Tea tree oil has natural anti-fungal properties and when used correctly, could be an effective treatment. 

Be sure to apply this topically, not orally, and make sure you dilute the tea tree oil to decrease the risk of irritation and sensitivity. 

You may want to apply a small amount of your tea tree oil mixture to somewhere like your arm to ensure you won’t have an allergic reaction.

As mentioned before, your dermatologist may prescribe you an oral antifungal treatment, such as fluconazole, to help eradicate the infection of the hair follicle causing your MF. 

Oral antifungal medication typically leads to rapid improvement of your fungal acne breakout.

Another way you can possibly help prevent fungal acne breakouts is by implementing some lifestyle changes, including your diet. 

If you need yet another reason to limit food with sugary carbohydrates, yeast and fungi love them too, so, it’s best to limit them whenever possible. 

Instead, try a balanced diet with protein, fruits, whole grains, and vegetables. 
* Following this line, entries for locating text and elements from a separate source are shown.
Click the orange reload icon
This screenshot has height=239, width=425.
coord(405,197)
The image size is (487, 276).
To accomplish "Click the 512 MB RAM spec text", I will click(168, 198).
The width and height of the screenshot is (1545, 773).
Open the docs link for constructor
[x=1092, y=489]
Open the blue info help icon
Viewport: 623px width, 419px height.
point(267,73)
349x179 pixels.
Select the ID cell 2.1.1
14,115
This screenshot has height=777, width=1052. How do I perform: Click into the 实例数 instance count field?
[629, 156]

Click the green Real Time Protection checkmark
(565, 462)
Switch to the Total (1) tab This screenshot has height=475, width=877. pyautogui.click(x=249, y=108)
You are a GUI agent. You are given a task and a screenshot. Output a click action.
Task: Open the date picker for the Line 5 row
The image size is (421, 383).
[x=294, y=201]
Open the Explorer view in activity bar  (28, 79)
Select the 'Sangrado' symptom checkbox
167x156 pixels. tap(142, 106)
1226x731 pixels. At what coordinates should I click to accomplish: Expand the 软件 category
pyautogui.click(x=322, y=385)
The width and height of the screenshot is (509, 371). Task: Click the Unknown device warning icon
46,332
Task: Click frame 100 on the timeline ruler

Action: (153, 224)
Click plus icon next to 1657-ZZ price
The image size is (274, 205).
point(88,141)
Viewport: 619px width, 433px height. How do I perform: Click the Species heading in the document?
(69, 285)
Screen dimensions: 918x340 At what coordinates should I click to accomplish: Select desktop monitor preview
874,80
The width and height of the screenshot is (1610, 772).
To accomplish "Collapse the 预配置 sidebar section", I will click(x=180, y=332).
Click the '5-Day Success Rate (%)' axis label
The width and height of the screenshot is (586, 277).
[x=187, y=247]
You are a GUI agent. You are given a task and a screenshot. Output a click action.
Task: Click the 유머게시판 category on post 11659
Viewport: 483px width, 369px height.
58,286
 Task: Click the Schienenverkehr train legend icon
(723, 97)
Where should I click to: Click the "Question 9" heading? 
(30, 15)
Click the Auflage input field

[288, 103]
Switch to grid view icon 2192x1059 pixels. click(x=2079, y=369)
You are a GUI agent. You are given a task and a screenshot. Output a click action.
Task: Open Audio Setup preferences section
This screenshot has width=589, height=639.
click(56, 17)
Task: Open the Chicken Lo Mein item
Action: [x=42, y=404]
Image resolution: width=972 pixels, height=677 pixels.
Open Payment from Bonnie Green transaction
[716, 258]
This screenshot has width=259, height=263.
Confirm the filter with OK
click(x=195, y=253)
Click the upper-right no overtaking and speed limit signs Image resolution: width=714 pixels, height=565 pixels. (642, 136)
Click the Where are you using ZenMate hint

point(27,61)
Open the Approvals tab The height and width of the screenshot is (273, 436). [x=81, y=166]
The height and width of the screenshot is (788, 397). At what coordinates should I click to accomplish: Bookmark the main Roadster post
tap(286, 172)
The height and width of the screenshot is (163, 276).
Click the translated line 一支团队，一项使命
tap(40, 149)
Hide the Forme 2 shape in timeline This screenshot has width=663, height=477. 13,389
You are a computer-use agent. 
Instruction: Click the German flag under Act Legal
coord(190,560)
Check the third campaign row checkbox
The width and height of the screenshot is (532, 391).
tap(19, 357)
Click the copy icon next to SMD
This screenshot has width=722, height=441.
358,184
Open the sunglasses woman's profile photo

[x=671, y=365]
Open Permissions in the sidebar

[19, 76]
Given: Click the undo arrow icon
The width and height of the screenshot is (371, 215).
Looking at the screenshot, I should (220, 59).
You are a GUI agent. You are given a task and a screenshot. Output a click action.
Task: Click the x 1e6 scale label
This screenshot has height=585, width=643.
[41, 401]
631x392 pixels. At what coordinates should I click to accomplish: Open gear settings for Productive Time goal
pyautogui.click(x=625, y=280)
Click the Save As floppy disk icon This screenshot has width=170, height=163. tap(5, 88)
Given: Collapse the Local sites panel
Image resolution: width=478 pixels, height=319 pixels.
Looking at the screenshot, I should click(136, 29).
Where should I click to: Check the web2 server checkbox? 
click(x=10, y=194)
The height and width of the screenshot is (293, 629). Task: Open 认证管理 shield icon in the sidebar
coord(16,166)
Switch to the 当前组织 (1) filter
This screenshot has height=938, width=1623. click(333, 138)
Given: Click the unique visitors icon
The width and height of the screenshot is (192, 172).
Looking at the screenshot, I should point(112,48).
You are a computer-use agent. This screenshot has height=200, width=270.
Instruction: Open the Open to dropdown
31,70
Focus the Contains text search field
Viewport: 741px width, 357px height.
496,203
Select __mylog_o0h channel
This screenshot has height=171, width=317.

Your skin (and body) will appreciate it big time!

Key takeaways

While no one wants to have a fungal acne breakout, the good news is there are several options for treatment! 

Let’s wrap this up with some key points about this common skin condition, Pityrosporum or Malassezia folliculitis, that you’ll definitely want to remember:

  • Malassezia or Pityrosporum folliculitis, also known as fungal acne, is a type of acne-like breakout that is actually caused by an overgrowth of yeast.
  • Common causes of MF include oral antibiotic use, wearing tight or sweaty clothes, being in humid weather, and having a disorder that causes immunosuppression.
  • Fungal acne can mimic regular bacterial acne. Pay close attention to the location, symptoms associated, types of lesions (only red bumps versus a mixture of red bumps, blackheads, and whiteheads), and if it improves with your typical acne vulgaris acne medication to see if it is more likely fungal or traditional acne.
  • There are several over-the-counter medications for Pityrosporum folliculitis such as anti-dandruff shampoos with zinc pyrithione, selenium sulfide, and ketoconazole, and benzoyl peroxide washes, and salicylic acid products.
  • You may want to avoid products that contain fatty acids such as skincare products that include coconut oil. Also, definitely avoid applying olive oil to your face, which is full of fatty acids, if you are hoping to avoid, or have a history, of MF!
  • Tea tree oil and lifestyle changes are both other possible options for improving your fungal folliculitis.
  • When in doubt, go see your dermatology provider. They can confirm your diagnosis and prescribe oral medication, like antifungals, such as fluconazole, and topical antibiotics, such as ketoconazole, to help.

Remember, you are not alone! 

Many people have struggled with fungal acne and have overcome it. 

As always, don’t hesitate to make an appointment with your derm if you have any questions or concerns!

  1. Grice EA, Segre JA. The skin microbiome [published correction appears in Nat Rev Microbiol. 2011 Aug;9(8):626]. Nat Rev Microbiol. 2011;9(4):244-253. doi:10.1038/nrmicro2537
  2. Rubenstein RM, Malerich SA. Malassezia (pityrosporum) folliculitis. J Clin Aesthet Dermatol. 2014;7(3):37-41.
  3. Pinney S. (2020). Medscape (v7.7.2) [Mobile application software]. Retrieved from URL.